До отхода поезда оставались считанные минуты, когда, вынырнув из темноты, под фонарем обозначилась фигурка моей Светланы. Она вовсе не собиралась на вокзал. Мы простились с ней дома, час назад. У нее начиналась сессия, и она сидела над словарем, готовя зачет по английскому языку.
— Так захотелось тебя проводить, мамочка! — жалобно сказала Светланка. — А тут позвонил Виктор. И мы решили!..
Из темноты
Вежливо осведомившись: «Чи паненка еде з пани?» — проводник попросил пассажиров занять места.
— Мамочка! — Светланка прижалась ко мне. Губы ее были холодными, пахли снегом.
Медленно отодвигаясь, уходила в снежную тьму платформа. А в скользящей по перрону полосе света все еще бежала за поездом девичья маленькая фигурка. Легкая, как мотылек: вот-вот упорхнет!
Я всегда так боялась, что она упорхнет!
Для меня рождение Светланки оказалось таким ни на что не похожим счастьем.
Помню тот день, когда Коля привез меня со Светланкой из родильного дома.

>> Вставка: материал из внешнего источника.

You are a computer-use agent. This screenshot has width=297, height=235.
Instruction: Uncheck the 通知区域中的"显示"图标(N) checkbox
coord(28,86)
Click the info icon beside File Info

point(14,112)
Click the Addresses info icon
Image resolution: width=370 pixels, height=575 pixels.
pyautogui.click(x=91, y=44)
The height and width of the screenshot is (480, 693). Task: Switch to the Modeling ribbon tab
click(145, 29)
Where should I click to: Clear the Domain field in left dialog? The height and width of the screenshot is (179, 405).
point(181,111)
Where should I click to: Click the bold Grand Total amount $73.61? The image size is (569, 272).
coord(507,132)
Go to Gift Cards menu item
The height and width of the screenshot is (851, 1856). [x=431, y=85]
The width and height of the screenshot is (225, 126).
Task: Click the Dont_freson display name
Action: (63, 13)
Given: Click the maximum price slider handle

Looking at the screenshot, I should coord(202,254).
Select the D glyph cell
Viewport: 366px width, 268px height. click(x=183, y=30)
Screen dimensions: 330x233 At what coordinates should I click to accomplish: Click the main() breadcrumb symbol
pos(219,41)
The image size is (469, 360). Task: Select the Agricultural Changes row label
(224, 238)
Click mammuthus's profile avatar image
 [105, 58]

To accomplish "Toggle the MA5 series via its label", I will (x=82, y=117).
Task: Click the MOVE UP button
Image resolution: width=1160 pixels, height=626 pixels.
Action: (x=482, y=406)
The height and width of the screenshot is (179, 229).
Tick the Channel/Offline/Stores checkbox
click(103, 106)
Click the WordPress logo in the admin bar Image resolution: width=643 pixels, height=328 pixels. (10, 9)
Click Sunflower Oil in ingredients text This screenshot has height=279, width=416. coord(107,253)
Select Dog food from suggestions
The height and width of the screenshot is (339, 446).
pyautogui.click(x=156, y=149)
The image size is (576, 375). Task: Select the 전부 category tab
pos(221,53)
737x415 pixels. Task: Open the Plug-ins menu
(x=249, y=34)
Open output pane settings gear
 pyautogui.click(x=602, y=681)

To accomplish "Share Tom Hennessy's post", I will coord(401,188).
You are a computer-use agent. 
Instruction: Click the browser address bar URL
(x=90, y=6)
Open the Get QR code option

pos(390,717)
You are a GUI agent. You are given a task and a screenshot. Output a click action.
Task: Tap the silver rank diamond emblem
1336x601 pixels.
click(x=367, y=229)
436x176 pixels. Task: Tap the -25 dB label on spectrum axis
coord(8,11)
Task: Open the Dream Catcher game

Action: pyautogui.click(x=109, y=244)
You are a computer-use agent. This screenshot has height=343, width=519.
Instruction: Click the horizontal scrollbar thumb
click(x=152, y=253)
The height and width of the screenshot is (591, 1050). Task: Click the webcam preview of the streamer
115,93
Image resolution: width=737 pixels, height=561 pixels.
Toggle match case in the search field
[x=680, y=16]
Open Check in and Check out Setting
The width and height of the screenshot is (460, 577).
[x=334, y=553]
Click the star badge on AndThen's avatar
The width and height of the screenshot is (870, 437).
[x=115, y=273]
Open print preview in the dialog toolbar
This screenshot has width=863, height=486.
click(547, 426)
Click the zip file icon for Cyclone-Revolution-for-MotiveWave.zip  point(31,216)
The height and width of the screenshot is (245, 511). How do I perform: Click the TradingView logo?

У нас еще не было ни коляски, ни кроватки. Мы уложили ее поперек подушки. Она лежала и звучно чмокала соску, крохотная девчурка со светлым чубиком. А я, раскладывая ее пеленки, испытывала при этом удивительное ощущение наполненности, покоя.
Вот тогда мне и вспомнилось, вот тогда лишь дошло до меня то, что часто мне повторяла Катя: «Думаешь, только мы нужны детям?..»
Нет! Светланка действительно оказалась нужна мне! Она заставила меня забыть многое. И тем самым освободила от многого.
У Толстого сказано где-то, что рождение ребенка создает для родителей особое поле уязвимости.
О, Светланка в полной мере создала для меня это поле. Она росла такой слабенькой, такой восприимчивой к инфекциям.
Врачи говорили: это все последствия военного времени. Они не знали, я — знала: это была не только война. Это был Освенцим.
Врачи говорили: не волнуйтесь вы так, мамаша! Ребенок перерастет.
Она и в самом деле «перерастала». Из тощей, бледной, вялой девчурки, в которой все как будто было приглушено — и краски, и силы жизни, — становилась по-девически хрупкой, чуть розовеющей, пастельной. Только я… я никак не могла «перерасти» свою тревогу.
Так неспокойно в мире. Так неспокойно!
Нет, наверное, такой матери на планете, которую не тревожило бы будущее ее детей. Но для нас, непосредственно переживших войну, Освенцим, для нас, повседневно видевших смерть, видевших, как погибают чьи-то дочери, чьи-то дети, для нас — уцелевших лишь чудом, случаем — эта тревога ощутимей, осознаннее, острее.
…Поезд был скорый, очень скорый. Он мчался почти без остановок. Возникали из темноты огни станций и пропадали, словно бы вновь растворяясь в темноте.
На дворе мело и мело. Бежали навстречу поезду заснеженные поля. И домики со светящимися сквозь метель окнами.
А в купе, в двухместном купе, в котором я ехала одна, было тепло. И было уютно по-дорожному. Свежее белье на постели. Пушистый плед. В отдельной кабине — умывальник.
Проводник любезно предлагал кавку — в маленьких чашечках на подносе аппетитно дымился горячий кофе.